Nhpw Blog 1

National Hazing Prevention Week: Recognizing the Problem

Category: Fraternity

Emma Silvers

Alpha Xi, Oregon

National Hazing Prevention Week is September 23–27. During this time, it's an opportunity for organizations and individuals to talk about hazing, raise awareness about the problem of hazing, educate others about hazing, and promote the prevention of hazing.

A crucial component of prevention is problem identification. Unfortunately, as members of a women’s organization, we tend to view hazing as an issue found in men’s organizations, not our own.

So we commonly overlook the impact chapter and campus traditions can have on our members. Below are three aspects of the Theta experience found to commonly contribute to problematic behavior and unintended emotional distress.
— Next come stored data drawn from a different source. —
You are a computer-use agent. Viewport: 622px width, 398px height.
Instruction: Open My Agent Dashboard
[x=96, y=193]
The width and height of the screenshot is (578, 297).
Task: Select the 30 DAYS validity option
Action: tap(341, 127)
Big Sister/Little Sister Reveal

During one of the most exciting times of member orientation, it’s easy to get wrapped up in the “fun” of the process and forget to put the well-being of new members first. Costumes, scavenger hunts, and alcohol should never be included in the Big/Little process, and can quickly lead to new members feeling pressure to participate in order to fit in.

Chapter “Traditions”

The old excuse—“This is what we’ve always done”—has time and again proven to contribute to some of the worst cases of hazing in Greek-letter organizations. It is important to note that chapter “traditions” or chapter-specific “ritual” have no place in the Theta experience. The ritual services that unite Theta members internationally are to be treated with the utmost respect, and not to be undermined by harmful traditions created by individual chapters. Yes, even if it’s what has “always been done.”

Alcohol and Social Pressure

According to the 2017 National Survey on Drug Use and Health, 53.6 percent of full-time college students drank alcohol in the past month. Meaning that 46.4 percent did not. In some way, all women who join a Greek organization are searching for a sense of belonging and will often go to great lengths to fit in. Being cognizant of the large amount of college students who chose not to drink and providing events without alcohol will not only decrease the potential for hazing to occur but also provide opportunities for authentic relationships to flourish.